TEXT SHOWN:
☆ ☆ ☆ ☆
A. rRNA and Ribosomes
The synthesis and processing of rRNAs are coincident with the assembly of the ribosomal subunits, as shown below.
The 45S pre-rRNAs initially bind to ribosomal proteins in the nucleolus (that big nuclear body!) to initiate assembly and then and serve as a scaffold for the continued addition of ribosomal proteins to both the small and large ribosomal subunits. After the 5S rRNA added to the nascent large ribosomal subunit, processing (cleavage) of 45S rRNA is completed and the subunits are separated. The separated ribosomal subunits exit the nucleus o the cytoplasm where they will associate with mRNAs to translate new proteins. To better understand what is going on, try summarizing what you see here in the correct order of steps. You can also see this process animated at this link: here.
☆ ☆ ☆ ☆
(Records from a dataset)
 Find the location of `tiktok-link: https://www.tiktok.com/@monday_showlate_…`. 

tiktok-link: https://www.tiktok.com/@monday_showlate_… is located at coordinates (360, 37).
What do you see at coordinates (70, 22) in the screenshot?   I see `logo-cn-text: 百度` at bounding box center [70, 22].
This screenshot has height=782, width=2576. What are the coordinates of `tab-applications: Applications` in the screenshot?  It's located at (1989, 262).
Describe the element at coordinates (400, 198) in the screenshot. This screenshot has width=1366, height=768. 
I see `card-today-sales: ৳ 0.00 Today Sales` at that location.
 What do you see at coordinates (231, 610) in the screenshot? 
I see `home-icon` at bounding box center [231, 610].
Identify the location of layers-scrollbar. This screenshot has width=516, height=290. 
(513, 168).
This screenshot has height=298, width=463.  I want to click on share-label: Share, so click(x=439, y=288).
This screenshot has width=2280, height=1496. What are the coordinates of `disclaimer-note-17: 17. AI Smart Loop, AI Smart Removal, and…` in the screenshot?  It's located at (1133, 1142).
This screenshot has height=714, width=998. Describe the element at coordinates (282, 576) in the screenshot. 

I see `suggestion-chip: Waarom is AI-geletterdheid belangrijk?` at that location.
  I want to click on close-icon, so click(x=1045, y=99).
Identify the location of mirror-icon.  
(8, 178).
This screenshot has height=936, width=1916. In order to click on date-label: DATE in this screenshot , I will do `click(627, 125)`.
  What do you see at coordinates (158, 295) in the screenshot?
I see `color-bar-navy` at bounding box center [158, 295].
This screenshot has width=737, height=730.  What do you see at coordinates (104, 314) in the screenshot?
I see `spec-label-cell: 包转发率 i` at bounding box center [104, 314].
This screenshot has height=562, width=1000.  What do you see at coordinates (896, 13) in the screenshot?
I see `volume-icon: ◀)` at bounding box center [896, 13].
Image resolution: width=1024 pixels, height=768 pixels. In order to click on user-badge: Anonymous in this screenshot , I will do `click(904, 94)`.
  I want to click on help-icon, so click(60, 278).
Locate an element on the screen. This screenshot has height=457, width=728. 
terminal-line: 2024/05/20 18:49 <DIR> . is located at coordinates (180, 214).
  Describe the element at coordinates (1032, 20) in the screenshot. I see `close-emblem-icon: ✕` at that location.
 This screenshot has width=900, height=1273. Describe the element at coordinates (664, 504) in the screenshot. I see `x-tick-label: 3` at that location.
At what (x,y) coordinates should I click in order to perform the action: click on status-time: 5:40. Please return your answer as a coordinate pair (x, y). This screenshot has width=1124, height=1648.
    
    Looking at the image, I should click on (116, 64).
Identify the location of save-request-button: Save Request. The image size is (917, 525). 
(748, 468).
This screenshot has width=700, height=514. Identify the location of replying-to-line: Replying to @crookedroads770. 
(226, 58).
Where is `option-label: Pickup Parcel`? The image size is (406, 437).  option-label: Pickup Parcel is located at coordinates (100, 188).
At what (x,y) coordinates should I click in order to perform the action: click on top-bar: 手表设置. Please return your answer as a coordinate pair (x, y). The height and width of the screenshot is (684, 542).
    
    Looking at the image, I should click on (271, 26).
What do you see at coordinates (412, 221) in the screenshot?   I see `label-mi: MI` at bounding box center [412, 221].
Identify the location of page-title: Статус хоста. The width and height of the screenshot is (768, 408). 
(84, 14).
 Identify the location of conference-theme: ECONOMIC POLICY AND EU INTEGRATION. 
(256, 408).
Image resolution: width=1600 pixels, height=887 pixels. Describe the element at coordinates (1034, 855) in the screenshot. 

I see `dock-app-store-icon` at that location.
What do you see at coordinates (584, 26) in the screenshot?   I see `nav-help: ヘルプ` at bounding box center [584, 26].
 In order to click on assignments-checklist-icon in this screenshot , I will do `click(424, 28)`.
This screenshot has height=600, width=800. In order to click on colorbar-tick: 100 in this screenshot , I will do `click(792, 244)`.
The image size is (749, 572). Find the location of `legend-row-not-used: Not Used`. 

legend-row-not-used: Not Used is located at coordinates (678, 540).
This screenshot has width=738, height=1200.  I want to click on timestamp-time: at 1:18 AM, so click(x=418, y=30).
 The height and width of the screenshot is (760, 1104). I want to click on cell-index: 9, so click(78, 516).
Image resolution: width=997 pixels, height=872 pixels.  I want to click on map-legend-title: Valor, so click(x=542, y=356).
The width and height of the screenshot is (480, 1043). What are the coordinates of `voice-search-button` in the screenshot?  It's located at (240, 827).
☆ ☆ ☆ ☆
ABOUT THIS EXERCISE:
Reproduce the section of the passage on rRNA and ribosomes starting at "The 45S pre-rRNAs" and ending at "this link: here.". These records come from a different source than the text.

EXPECTED ANSWER:
The 45S pre-rRNAs initially bind to ribosomal proteins in the nucleolus (that big nuclear body!) to initiate assembly and then and serve as a scaffold for the continued addition of ribosomal proteins to both the small and large ribosomal subunits. After the 5S rRNA added to the nascent large ribosomal subunit, processing (cleavage) of 45S rRNA is completed and the subunits are separated. The separated ribosomal subunits exit the nucleus o the cytoplasm where they will associate with mRNAs to translate new proteins. To better understand what is going on, try summarizing what you see here in the correct order of steps. You can also see this process animated at this link: here.